Abstract

This cross-cultural study investigated the semantic formulae of complaints employed by native Thai speakers speaking Thai (TTs) and native Chinese speakers speaking Chinese (CCs). A sample of 60 native Thai speakers speaking Thai (TTs) and 60 native Chinese speakers speaking Chinese (CCs) responded to a twelve-scenario Discourse Completion Task questionnaire and ranked the severity of the offence in each situation. The complaining data were coded into 12 semantic formulae based on Murphy and Neu’s (1996), Tanck’s (2002) and Gallaher’s (2011) models. The Mann–Whitney U test was employed to find similarities and differences between TTs and CCs in the semantic formulae and a repeated measures test was employed to examine the effects of social distance and social status. The results showed that CCs complained more explicitly than TTs, since CCs perceived the offence as more serious than TTs.
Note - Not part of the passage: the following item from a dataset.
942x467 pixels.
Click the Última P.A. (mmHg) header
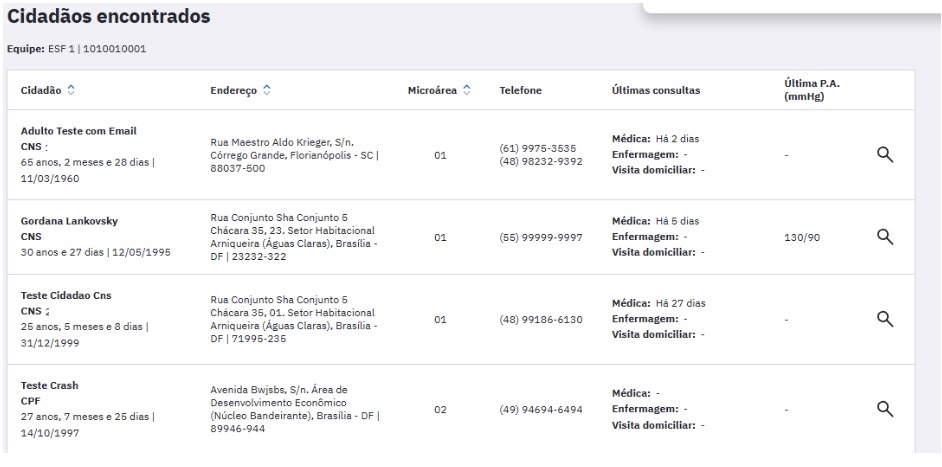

Although both TTs and CCs complained explicitly to a stranger of lower status, TTs complained less directly to an acquaintance of lower status than CCs did. Moreover, TTs complained more explicitly to an acquaintance than to an intimate whereas CCs complained more directly to an intimate than to an acquaintance. These findings may facilitate Thai-Chinese cross-cultural communication and even Thai and Chinese English as lingua franca (ELF) language teaching.